No artº 22º da CRP consagra-se o princípio da responsabilidade civil do Estado e demais entidades públicas por acções ou omissões praticadas pelos seus órgãos, funcionários ou agentes, no exercício das suas funções e por causa desse exercício, de que resulte violação dos direitos, liberdades e garantias ou prejuízo para outrém. Tem-se aqui em vista todas as funções do Estado (lato sensu) e, desde logo, a jurisdicional (pese embora já se tenha sustentado que a função jurisdicional não é objecto do citado normativo – caso do Ac do STA de 9.10.90, RLJ ano 124, pág 77 -, há hoje uma comunis opinio em sentido contrário, sendo certamente ocioso estar aqui a enumerar toda uma série de autores e de decisões jurisprudenciais concordantes com esta asserção.
Por função jurisdicional entende-se em primeira linha a actividade judicante que é cometida aos juizes, mas nessa função cabe também, para além da actividade referente a àquilo a que se tem chamado “operadores judiciários”, a actividade infra-estrutural dos funcionários de justiça (v. João Aveiro Pereira, A Responsabilidade Civil por Actos Jurisdicionais, pág 33 a 35). Este direito à reparação é um direito que deve ser tido por fundamental, análogo aos direitos, liberdades e garantias constitucionalmente previstos (v. Vieira de Andrade, Os Direitos Fundamentais na Constituição Portuguesa de 1976, pág 83; Gomes Canotilho, RLJ ano 123, pág 86; Jorge Miranda, Manual de Direito Constitucional, IV, pág 151 e 289) e por isso directamente aplicável (v. artºs 17 e 18 da CRP). Esta aplicabilidade directa significa que o direito à reparação existe independentemente da intervenção legislativa infra constitucional (v. Vieira de Andrade, ob. cit., pág 191), da mesma forma que se trata de direito exequível por si mesmo (v. Luís Guilherme Catarino, A Responsabilidade Civil do Estado pela Administração da Justiça – O Erro Judiciário e o Anormal Funcionamento, pág 175), o que não significa que não haja conveniência na existência de uma lei concretizadora da forma de actuação do direito, designadamente quanto ao critério da culpa relevante para o efeito.
Abrange-se no artº 22º da CRP a responsabilidade por factos ilícitos, mas também, ao que parece, a decorrente de factos lícitos e a objectiva (v. Jorge Miranda, ob. cit., pág 290; Gomes Canotilho, RLJ ano 124, pág 84).
Essa responsabilidade não dispensa todavia a análise dos pressupostos da responsabilidade civil extracontratual do Estado (v. Gomes Canotilho, RLJ 123, 306) e, nesta medida, sendo a actividade judicante uma manifestação de gestão pública (v. Pires de Lima/Antunes Varela, Código Civil Anotado, I, anotação ao artº 501º; Almeida e Costa, Direito das Obrigações, 9ª ed., pág 572), podemos bem recorrer, por analogia, às normas do DL nº 48.051 (que rege directamente apenas para os actos de gestão pública da actividade administrativa) que sejam constitucionalmente compatíveis (v. Gomes Canotilho, RLJ 124, 86).

Tarefas propostas —
1 - Responda com base no excerto sobre a responsabilidade civil do Estado:
(a) Que artigo da CRP consagra o princípio da responsabilidade civil do Estado e demais entidades públicas?
(b) Que artigos da CRP são indicados para justificar que o direito à reparação é directamente aplicável?
(c) As normas de que diploma podem ser aplicadas por analogia, desde que constitucionalmente compatíveis?
2 - Devolva, sem alterações, o trecho do excerto sobre a responsabilidade civil do Estado compreendido entre "No artº 22º da CRP consagra-se" e "com esta asserção.", ambos incluídos.
Os dados que se seguem provêm de outra fonte.

Linhas de dados —
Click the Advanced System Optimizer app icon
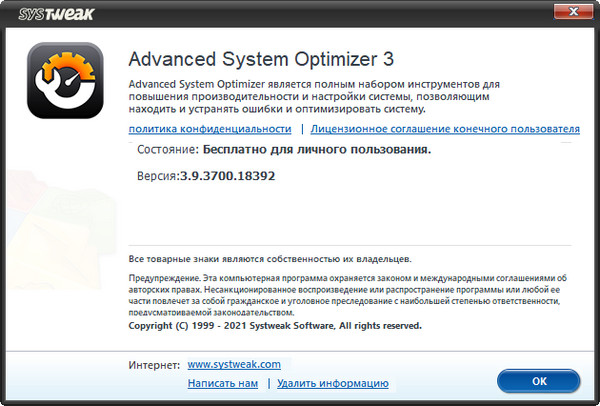600x406 pixels. click(66, 82)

Resultados esperados —
1 -
(a) O artº 22º da CRP.
(b) Os artºs 17 e 18 da CRP.
(c) As do DL nº 48.051.

2 -
No artº 22º da CRP consagra-se o princípio da responsabilidade civil do Estado e demais entidades públicas por acções ou omissões praticadas pelos seus órgãos, funcionários ou agentes, no exercício das suas funções e por causa desse exercício, de que resulte violação dos direitos, liberdades e garantias ou prejuízo para outrém. Tem-se aqui em vista todas as funções do Estado (lato sensu) e, desde logo, a jurisdicional (pese embora já se tenha sustentado que a função jurisdicional não é objecto do citado normativo – caso do Ac do STA de 9.10.90, RLJ ano 124, pág 77 -, há hoje uma comunis opinio em sentido contrário, sendo certamente ocioso estar aqui a enumerar toda uma série de autores e de decisões jurisprudenciais concordantes com esta asserção.